Proving all sufficiently large integers can be written in the form $a^2+pq$.

Question

This is one of those numerous questions I ask myself, and to which I seem unable to answer:

Can every integer greater then $657$ be written in the form $a^2+pq$, with $a\in\mathbb Z$ and $p,q$ prime?

A quick brute force check trough numbers up to $100000$ told me that the only positive integers that can not be represented in the given form are $1, 2, 3, 12, 17, 28, 32, 72, 108, 117, 297$ and $657$.

The above conjecture seems quite likely to me. Since pretty much integers are of the form $pq$, it is quite probable that, given a large $n>0$, at least one of $n, n-1, n-2^2, n-3^2, \ldots$ is of the form $pq$.

I.e, considering the set $F=\{4,6,9,10,14,15,21,22,25,26,\ldots\}$ of all numbers of the form $pq$, a number $n$ not satisfying the property implies that none of the integers $n, n-1^2,\ldots, n-\lfloor\sqrt n\rfloor^2$ is an element of $F$.

It's not much, but that's all I've discovered so far.

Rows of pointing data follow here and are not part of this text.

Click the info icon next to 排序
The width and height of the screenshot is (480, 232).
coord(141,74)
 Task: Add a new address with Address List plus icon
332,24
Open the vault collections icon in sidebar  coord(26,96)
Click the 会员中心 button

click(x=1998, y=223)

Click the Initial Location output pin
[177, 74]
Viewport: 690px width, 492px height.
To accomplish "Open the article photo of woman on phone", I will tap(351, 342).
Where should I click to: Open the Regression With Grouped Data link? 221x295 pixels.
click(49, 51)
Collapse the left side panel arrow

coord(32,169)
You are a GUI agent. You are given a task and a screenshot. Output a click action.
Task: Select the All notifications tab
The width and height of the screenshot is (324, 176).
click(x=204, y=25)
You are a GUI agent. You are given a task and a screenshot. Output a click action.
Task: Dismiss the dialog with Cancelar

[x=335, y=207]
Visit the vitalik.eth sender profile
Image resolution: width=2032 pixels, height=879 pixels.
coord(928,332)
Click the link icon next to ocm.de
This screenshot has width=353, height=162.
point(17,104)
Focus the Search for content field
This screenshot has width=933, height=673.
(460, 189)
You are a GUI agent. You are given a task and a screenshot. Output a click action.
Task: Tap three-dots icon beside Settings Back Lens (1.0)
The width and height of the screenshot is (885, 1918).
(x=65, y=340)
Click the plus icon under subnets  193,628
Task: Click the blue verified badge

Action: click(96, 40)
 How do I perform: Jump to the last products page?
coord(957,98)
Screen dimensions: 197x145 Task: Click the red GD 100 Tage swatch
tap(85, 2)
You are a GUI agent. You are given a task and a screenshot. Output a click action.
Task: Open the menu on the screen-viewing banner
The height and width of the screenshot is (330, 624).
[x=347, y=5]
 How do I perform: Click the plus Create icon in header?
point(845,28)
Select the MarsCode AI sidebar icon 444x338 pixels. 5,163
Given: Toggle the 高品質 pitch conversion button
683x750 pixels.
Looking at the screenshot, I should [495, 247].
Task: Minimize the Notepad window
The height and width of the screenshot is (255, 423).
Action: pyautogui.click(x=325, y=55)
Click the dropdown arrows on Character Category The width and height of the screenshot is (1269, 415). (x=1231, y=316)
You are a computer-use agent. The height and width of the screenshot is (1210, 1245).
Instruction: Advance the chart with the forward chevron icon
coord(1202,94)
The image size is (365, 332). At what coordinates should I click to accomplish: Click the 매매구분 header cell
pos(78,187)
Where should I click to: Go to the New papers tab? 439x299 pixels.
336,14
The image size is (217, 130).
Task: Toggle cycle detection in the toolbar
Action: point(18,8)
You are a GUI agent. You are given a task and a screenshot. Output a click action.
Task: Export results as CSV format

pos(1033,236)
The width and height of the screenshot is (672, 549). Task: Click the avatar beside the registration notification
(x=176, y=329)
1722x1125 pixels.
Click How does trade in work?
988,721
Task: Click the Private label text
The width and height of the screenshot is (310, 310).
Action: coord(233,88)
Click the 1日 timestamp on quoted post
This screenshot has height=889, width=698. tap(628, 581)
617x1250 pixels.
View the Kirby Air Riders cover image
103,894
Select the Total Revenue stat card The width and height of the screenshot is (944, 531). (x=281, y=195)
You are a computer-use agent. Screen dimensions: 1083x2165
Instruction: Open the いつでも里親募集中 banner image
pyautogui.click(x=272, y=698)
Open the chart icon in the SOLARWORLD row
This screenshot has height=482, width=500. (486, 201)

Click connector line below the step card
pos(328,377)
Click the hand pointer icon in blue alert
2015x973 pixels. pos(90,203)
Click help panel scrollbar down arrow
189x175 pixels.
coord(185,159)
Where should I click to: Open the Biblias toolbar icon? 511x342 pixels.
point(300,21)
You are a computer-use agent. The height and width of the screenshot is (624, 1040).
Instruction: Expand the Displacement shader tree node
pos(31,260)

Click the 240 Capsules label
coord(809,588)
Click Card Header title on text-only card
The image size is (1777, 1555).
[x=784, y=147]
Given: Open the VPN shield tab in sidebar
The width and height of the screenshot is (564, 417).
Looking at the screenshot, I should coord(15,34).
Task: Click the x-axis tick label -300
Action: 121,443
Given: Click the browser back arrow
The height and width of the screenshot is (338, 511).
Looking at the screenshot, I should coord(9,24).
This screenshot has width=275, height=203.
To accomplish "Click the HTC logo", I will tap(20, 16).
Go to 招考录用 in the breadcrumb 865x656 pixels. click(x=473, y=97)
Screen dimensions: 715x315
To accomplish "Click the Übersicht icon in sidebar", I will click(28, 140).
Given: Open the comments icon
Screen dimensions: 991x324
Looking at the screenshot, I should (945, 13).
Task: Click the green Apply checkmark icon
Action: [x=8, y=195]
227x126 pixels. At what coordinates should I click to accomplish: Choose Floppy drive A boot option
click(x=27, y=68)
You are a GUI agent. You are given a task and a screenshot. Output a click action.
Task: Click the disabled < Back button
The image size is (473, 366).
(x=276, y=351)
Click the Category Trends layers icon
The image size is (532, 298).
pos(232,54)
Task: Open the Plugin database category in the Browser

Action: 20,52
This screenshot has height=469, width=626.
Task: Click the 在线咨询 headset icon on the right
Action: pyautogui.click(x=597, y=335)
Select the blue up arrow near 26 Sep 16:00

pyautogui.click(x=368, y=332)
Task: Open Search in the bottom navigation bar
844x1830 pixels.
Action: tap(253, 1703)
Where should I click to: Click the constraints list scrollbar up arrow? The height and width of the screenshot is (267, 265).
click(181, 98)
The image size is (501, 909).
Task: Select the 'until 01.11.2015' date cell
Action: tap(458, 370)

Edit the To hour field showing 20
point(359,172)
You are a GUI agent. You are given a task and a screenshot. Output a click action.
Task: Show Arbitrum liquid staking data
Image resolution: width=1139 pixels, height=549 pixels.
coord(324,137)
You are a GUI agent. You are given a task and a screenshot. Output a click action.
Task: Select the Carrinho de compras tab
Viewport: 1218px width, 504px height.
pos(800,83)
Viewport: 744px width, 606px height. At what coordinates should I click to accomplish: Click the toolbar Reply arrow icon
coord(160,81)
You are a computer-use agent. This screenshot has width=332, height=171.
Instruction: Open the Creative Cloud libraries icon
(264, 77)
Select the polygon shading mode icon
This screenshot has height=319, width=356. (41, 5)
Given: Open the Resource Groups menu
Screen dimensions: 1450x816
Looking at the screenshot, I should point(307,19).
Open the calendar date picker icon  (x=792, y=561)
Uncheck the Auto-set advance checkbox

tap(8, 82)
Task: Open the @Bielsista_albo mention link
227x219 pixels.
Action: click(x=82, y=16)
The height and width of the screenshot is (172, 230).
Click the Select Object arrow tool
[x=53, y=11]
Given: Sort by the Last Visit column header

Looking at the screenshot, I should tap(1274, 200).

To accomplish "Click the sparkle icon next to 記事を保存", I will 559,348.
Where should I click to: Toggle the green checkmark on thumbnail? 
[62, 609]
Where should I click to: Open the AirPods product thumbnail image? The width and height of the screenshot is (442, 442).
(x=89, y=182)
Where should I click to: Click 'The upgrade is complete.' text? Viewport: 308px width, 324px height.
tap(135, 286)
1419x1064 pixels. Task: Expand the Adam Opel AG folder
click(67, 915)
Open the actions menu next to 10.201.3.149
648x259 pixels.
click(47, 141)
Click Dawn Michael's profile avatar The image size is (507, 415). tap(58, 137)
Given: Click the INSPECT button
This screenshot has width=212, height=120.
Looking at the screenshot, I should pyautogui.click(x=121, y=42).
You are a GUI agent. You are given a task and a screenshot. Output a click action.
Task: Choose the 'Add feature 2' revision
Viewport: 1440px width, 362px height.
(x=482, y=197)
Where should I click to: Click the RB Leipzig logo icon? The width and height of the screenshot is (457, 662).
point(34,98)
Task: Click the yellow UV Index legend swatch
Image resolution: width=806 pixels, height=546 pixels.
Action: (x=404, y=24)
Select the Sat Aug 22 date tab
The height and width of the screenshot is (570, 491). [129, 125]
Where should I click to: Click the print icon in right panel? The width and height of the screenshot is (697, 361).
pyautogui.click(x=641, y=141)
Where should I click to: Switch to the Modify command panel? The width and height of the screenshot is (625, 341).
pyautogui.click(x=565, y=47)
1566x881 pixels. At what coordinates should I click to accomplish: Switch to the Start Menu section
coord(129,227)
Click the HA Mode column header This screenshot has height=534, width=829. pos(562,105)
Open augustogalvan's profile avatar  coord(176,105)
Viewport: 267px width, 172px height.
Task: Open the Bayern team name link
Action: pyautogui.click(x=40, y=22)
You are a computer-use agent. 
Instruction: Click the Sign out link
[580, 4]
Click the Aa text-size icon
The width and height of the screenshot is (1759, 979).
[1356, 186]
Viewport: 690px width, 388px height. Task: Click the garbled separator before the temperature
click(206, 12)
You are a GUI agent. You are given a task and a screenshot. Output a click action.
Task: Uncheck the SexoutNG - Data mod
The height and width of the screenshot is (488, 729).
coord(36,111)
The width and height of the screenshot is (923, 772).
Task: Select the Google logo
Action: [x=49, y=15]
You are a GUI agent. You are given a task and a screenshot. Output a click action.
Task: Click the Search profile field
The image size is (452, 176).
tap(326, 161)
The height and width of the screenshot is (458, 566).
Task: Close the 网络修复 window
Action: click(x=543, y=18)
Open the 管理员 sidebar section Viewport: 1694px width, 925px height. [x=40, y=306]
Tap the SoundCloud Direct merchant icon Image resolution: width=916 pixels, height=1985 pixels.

(Besides, is there any hope solving this riddle without using complicated analytic number theory?)

Answer 1

This is very hard.

(Notation: A semiprime is a product of exactly two distinct primes.)

Just consider this problem for perfect squares. We're looking at the equation $b^2=a^2+pq$, which easily translates to $$(b-a)(b+a)=pq.$$ For fixed $b$, this is soluble in $a$ (and $p$ and $q$), precisely if either: 1) $2b-1$ is a semiprime, and we take $a=b-1$, or 2) There are primes $p$ and $q$ such that $p+q=2b$. If we assume that $2b-1$ is not a semiprime (and this is true for most $b$ -- looking at $b<x$, there are $O(x \frac{\log\log x}{\log x})$ values of $b$ for which $2b-1$ is a semiprime), we're therefore reduced to solving the Goldbach problem, and I don't know how to say anything useful about that (though I wish I did!). Thus, proving that every large integer $n$ can be written as $a^2+pq$ is at least as hard as proving Goldbach (or, I guess, proving Goldbach for a large subset of the even integers, those that aren't one more than a semiprime, but that's probably just as hard).

Answer 2

I believe that proving that every large $n$ can be represented as $a^2+pq$ is difficult, and I am not sure if it can be solved using known techniques. There is a basic way to prove that $A$ comprises a positive proportion of integers, and I have included this at the end, but it is a weak result. However, we can prove result you want if we are allowed to change signs.

Theorem: Every non-square integer $n$ may be written as $$n=a^2-pq$$ where $p,q$ are primes.

This follows from the main result of this paper of Robert Lemke Oliver Given $n\neq k^2$, the polynomial $x^2-n$ will represent infinitely many semi primes, and so we have infinitely many solutions to $x^2-pq=n$.

A positive proportion:

Theorem: Let $A=\{n: n=a^2+pq\}$. Then there exists $c>0$ such that $$\sum_{n\leq x} 1_A(n)>cx.$$

Proof sketch: By the Cauchy-Schwarz, inequality, we have that $$\left(\sum_{n\leq x} \sum_{n=a^2+pq} 1\right)^2 \leq \left(\sum_{n\leq x} 1_A(n)\right)\left(\sum_{n\leq x} \left(\sum_{n=a^2+pq} 1\right)^2\right).$$ Switching the orders of summation and using some basic estimates about primes we can prove that $$\sum_{n\leq x} \sum_{n=a^2+pq} 1\sim \frac{x^{3/2}\log \log x}{\log x},$$ and $$\sum_{n\leq x} \left(\sum_{n=a^2+pq} 1\right)^2 \ll \frac{x^{2}(\log \log x)^2}{(\log x)^2}.$$ Together with our Cauchy-Schwarz inequality, these bounds imply that $$|A\cap\{1,2,\dots,[x]\}|\gg x,$$ as desired.